• _Instruction A_
Retype the passage from the 1970 FIBA Africa Championship text, from "1970 FIBA AfroBasket" up to and including "in the final.".
• _Instruction B_
According to the 1970 FIBA Africa Championship text, why did the winner of this tournament earn a place at the 1970 FIBA World Championship?

• _Text passage_
----------------------------------------
1970 FIBA AfroBasket

Tournament details
- Host country: Egypt
- Dates: 9–15 March
- Teams: 7 (from 33 federations)
- Venue: 1 (in 1 host city)

Final positions
- Champions: Egypt (3rd title)

= FIBA Africa Championship 1970 =

The FIBA Africa Championship 1970, was the fifth FIBA Africa Championship regional basketball championship held by FIBA Africa, which also served as Africa qualifier for the 1970 FIBA World Championship, granting one berth to the champion. It was held in Egypt between 9 March and 15 March 1970. Seven national teams entered the event under the auspices of FIBA Africa, the sport's regional governing body. The city of Alexandria hosted the tournament. Egypt won their third title after defeating Senegal in the final.

==Format==
- Teams were split into two round-robin groups of four and three teams. The top two teams from each group advanced to the knockout semi-finals. The winners in the semi-finals competed for the championship, while the losing teams from the semifinals competed for third place in an extra game. The champion qualified for the 1970 FIBA World Championship.
----------------------------------------
• _Data_
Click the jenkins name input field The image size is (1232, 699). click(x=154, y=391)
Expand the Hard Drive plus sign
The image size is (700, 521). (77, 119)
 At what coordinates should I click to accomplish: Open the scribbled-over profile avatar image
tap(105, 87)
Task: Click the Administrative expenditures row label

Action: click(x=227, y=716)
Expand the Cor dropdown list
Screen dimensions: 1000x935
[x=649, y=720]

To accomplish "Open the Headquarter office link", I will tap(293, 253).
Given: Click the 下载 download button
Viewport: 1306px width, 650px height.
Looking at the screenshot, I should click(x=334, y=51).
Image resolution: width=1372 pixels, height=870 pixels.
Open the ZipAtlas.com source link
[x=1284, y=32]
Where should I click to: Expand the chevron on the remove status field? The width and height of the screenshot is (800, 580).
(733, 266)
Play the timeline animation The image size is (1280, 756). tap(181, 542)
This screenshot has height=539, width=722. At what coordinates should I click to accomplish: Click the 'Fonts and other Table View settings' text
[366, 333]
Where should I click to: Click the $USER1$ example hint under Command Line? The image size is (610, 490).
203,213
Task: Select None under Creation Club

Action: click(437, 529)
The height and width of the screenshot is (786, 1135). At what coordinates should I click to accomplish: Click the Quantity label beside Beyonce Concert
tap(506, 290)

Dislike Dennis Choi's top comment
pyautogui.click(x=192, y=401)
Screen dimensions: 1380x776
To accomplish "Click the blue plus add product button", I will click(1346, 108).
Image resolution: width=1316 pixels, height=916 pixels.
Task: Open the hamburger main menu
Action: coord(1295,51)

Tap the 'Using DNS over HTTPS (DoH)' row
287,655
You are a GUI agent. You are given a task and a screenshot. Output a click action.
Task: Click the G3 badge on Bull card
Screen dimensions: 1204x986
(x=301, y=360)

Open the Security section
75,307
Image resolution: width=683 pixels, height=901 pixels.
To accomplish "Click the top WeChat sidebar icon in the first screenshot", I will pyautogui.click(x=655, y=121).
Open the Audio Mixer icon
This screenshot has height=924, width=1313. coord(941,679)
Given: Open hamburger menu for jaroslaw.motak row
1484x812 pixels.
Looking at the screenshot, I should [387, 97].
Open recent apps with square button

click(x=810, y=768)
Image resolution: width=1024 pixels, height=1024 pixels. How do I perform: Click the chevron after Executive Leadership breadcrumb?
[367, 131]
----------------------------------------
• _Correct output A_
1970 FIBA AfroBasket

Tournament details
- Host country: Egypt
- Dates: 9–15 March
- Teams: 7 (from 33 federations)
- Venue: 1 (in 1 host city)

Final positions
- Champions: Egypt (3rd title)

= FIBA Africa Championship 1970 =

The FIBA Africa Championship 1970, was the fifth FIBA Africa Championship regional basketball championship held by FIBA Africa, which also served as Africa qualifier for the 1970 FIBA World Championship, granting one berth to the champion. It was held in Egypt between 9 March and 15 March 1970. Seven national teams entered the event under the auspices of FIBA Africa, the sport's regional governing body. The city of Alexandria hosted the tournament. Egypt won their third title after defeating Senegal in the final.

• _Correct output B_
The tournament also served as Africa's qualifier for the 1970 FIBA World Championship, and it granted one berth to the champion.